The stable storage (e.g., magnetic disks) of a service are connected to more than one front end computer.  The idea is that if one 
fails, the other can still access the disks.  Depending on what you think can fail and/or what a site can afford, this could mean 
double ported disks, double ported controllers, and/or replicated buses.
The front ends must keep their state consistent on disk.  The front end running a service is found via a name server.  On machine 
failure, the running front ends agree that the failed machine is down, and then elect machines that can access the disks of the 
failed service to take over the services of the failed machine.  The elected front end machines then run crash recovery and come up 
as the service.
Upon repair of the failed machine, the running cluster agrees that some services will be moved to the repaired machine.  The change 
over is crude: we just crash the service on one machine and bring it up on the other.  (Maybe we can do something more user 
friendly like send mail that we are about to crash, wait, then crash).
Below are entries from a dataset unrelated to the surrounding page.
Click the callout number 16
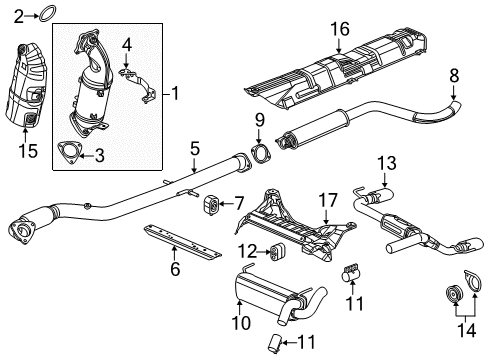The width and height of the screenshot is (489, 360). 343,32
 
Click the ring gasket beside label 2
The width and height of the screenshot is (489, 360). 44,14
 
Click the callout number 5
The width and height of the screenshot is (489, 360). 196,147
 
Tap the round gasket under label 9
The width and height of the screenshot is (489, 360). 261,155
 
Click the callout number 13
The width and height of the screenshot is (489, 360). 386,162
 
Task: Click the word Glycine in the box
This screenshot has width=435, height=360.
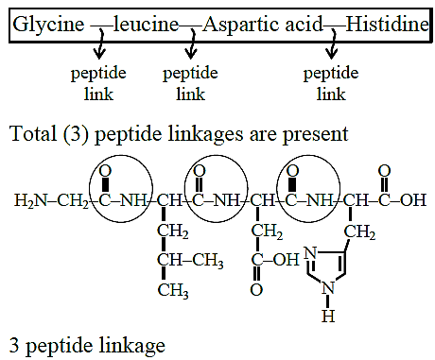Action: [48, 26]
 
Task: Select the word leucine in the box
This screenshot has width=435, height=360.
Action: [146, 25]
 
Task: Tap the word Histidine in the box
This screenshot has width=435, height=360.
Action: [388, 25]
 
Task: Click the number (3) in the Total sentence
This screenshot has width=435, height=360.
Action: [76, 134]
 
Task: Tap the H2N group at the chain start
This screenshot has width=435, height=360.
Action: [30, 200]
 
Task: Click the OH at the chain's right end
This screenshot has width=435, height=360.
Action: [413, 200]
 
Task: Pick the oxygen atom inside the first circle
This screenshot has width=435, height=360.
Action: [105, 171]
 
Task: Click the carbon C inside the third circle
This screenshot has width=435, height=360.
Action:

One consequence of this strategy is that services of a cluster are either all up or all down.  This restriction can be reduced 
slightly: a controlled shutdown of a service does not have to bring the cluster down.
Implementation staging
Staffing of the project is critical to any time table we might propose.  To give an idea of phasing, some sort of milestones are 
included.  With reservations, we propose the following milestones taken from ``start of coding'':
10 months: Large capacity server (10-100 Gigabytes) speaking a subset of our ``Native'' protocol with backup.  This server has the 
basic hypertext data model with naming, attributes, and containers.  This server will be put in daily public use at PARC.  Missing 
from the implementation are:
archival storage
protocol frontends for file servers
alerters
versions and alternatives
compression
automatic indexing
query language
14 months: add archival storage (~1 Terabyte)
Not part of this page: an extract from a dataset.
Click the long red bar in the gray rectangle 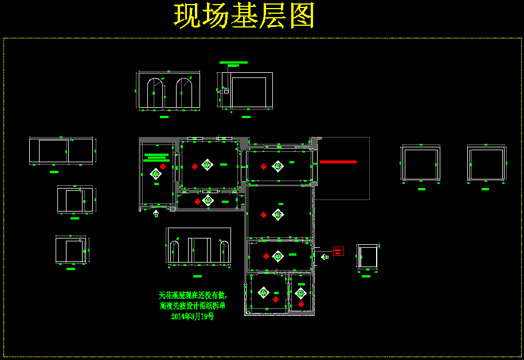point(338,162)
18 months: add versions and alternatives, alerters, and automatic indexing
24 months: add compression, other protocols, a query language, all other requirements, and other features that will become evident 
by that time.
Future options
Execution model on the server
Eventually, we would like to see the results of object-oriented and/or extensible database research on our server.  Significant 
problems arise in their performance, locking, security, evolution, archiving, execution model, robustness, looping client code, and 
fairness, as well as other problems.
Plan for a memory hierarchy with variable performance
We need a structure that can accommodate main memory, stable main memory, {CCD, Magnetic Bubbles, ...}, drum or fixed head disk, 
low performance magnetic disks, high performance magnetic disks, mounted optical disks, jukebox optical disks, and a picker for 
magnetic tape archive.
Plan for read/write optical disks
At least at first, they will (probably) not perform as well as magnetic hard disks.
Plan for other archival servers, devices, and media
Various kinds of optical tape, microfilm, and magnetic tape may become available.  Only unattended systems are of interest (e. g., 
systems that use mechanical loading of media, such as a jukebox).
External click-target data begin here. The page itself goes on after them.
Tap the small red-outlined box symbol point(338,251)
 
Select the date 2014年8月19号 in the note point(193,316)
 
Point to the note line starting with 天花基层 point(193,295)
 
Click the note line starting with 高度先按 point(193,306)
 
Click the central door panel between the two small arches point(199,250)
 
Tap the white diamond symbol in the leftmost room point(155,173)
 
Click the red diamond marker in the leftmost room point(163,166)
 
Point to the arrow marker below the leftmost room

Plan for stable main memory
Battery backed-up RAM is available.  We should plan to eventually use it.
Plan for additional protocols
ANSI/CCITT/OSI/... Filing and Retrieval is an example.
Plan for interoperation with commercial database and information services
Plan for evolution of standards
Character sets, protocols, compression, PDL's, document descriptions, images, ...
Worry about parallel computer architectures
Maybe something in the Connection Machine world will become a good search engine.
Worry about "processor per head" architectures 
TRW's Fast Finder Chip idea, modified to handle synonyms and word stemming, might be real powerful as a search engine.
Plan for RDBMS
We may have to extend/integrate RDBMS into the server.